◆ PROVIDED PASSAGE:
----------------------------------------
The overall lethality/morbidity of ionizing radiation exposure involves multiple forms of inhibitory or cytotoxic effects that may manifest in different tissues with a varying dose and time response. One of the major systemic effects leading to lethality of radiation includes its suppressive effect on hematopoiesis, which could be observed even at doses as low as 1–2 Gy, whereas effects on gastrointestinal and nervous systems appear at relatively higher doses in the same order. This article reviews the effects of radiation on the three distinct stages of erythropoiesis—formation of erythroid progenitor cells, differentiation of erythroid precursor cells, and terminal maturation. During these stepwise developmental processes, erythroid progenitor cells undergo rapid expansion to form terminally differentiated red blood cells that are continuously replenished from bone marrow into the circulating peripheral blood stream. Cellular radiation response depends upon many factors such as cell lineage, rate of proliferation, and differentiation status. Therefore, we discuss radiation-induced alterations during the progenitor, precursor, and terminal maturation stages and the implications thereof. Since biomarkers of ionizing radiation exposure in human populations are of great interest for assessing normal tissue injury as well as for biodosimetry in the event of accidental or incidental radiation exposures, we also highlight blood-based biomarkers that have potential utility for medical management.
----------------------------------------
◆ COLLECTED DATA:
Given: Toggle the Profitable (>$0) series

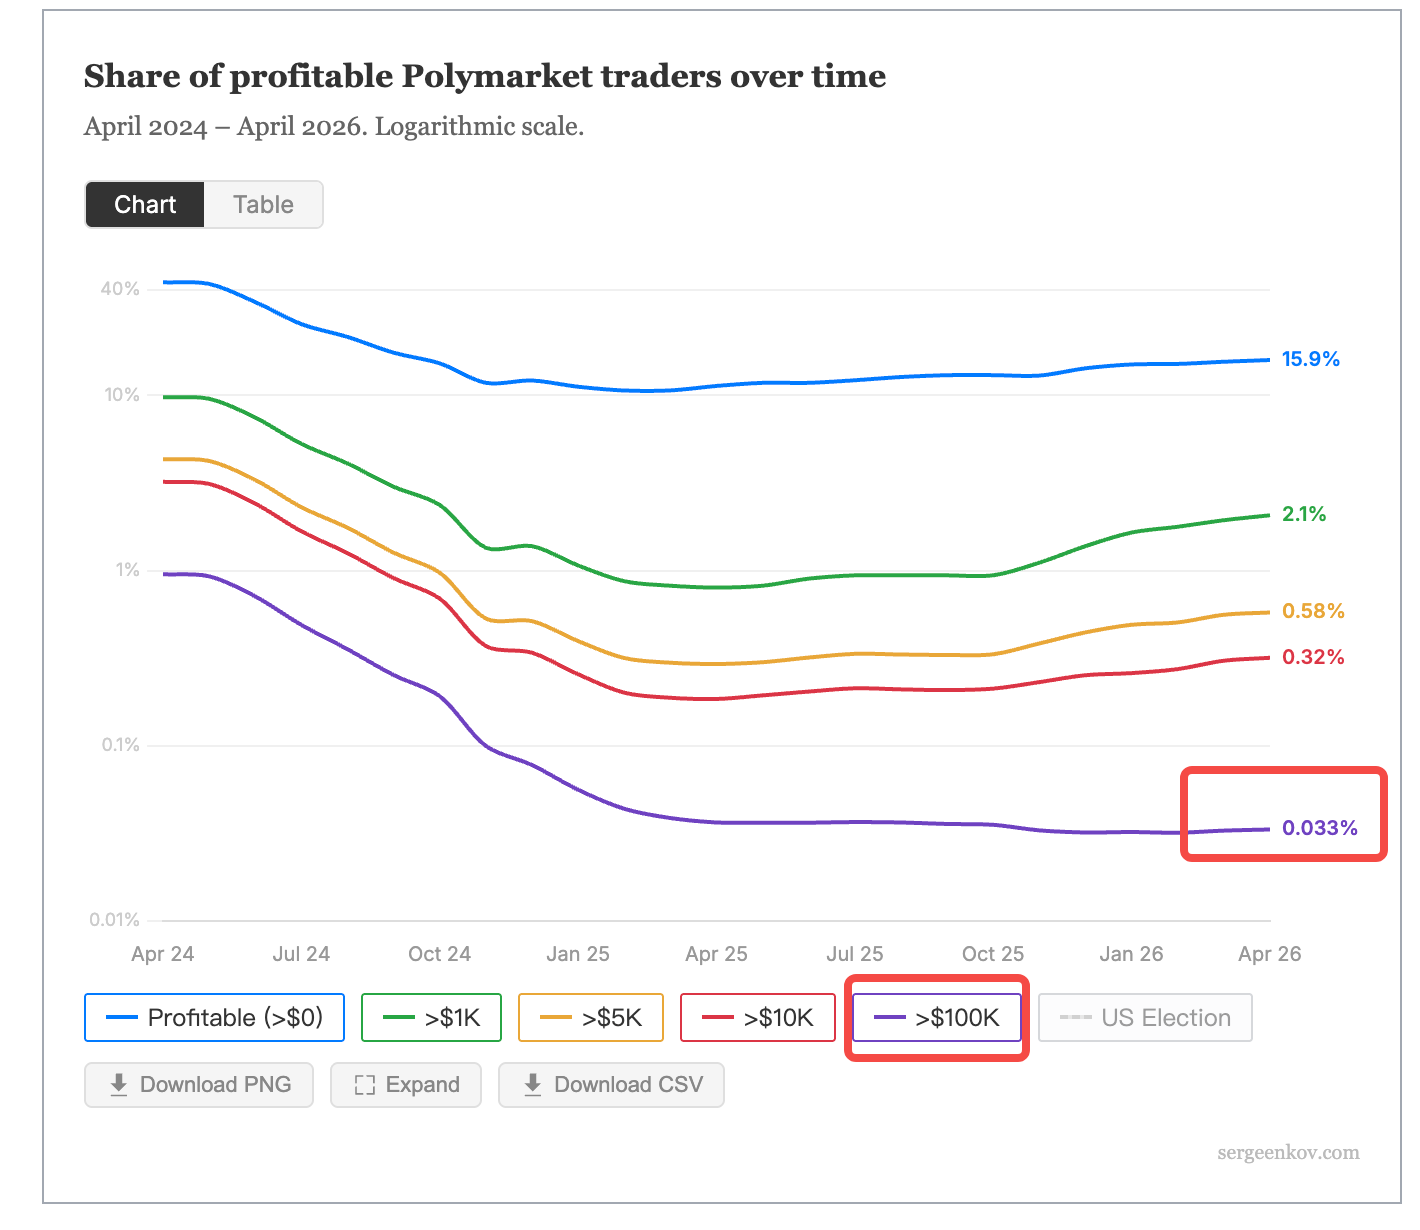Looking at the screenshot, I should (x=215, y=1018).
----------------------------------------
◆ QUESTIONS:
1. Answer these questions about the radiation and erythropoiesis passage:
(a) At doses as low as what can radiation's suppressive effect on hematopoiesis be observed?
(b) Which three stages of erythropoiesis does the article review?
(c) What factors does the passage give as examples of what cellular radiation response depends on?
2. Can you pick up the radiation and erythropoiesis passage after its last sentence and keep it going?

◆ RESPONSES BY TASK:
1.
(a) 1–2 Gy.
(b) The formation of erythroid progenitor cells, the differentiation of erythroid precursor cells, and terminal maturation.
(c) Cell lineage, rate of proliferation, and differentiation status.

2.
1Division of Natural Radiation Response Mechanisms, Institute of Nuclear Medicine and Allied Sciences, Timarpur, Delhi, India;
2School of Biosciences and Technology, Vellore Institiute of Technology, Vellore, Tamil Nadu, India.
The authors declare no conflicts of interest.
For correspondence contact Sudhir Chandna, Division of Natural Radiation Response Mechanisms, Institute of Nuclear Medicine and Allied Sciences, Brig. SK Mazumdar Road, Delhi-110054, India, or email at firstname.lastname@example.org or email@example.com.
(Manuscript accepted 8 August 2018)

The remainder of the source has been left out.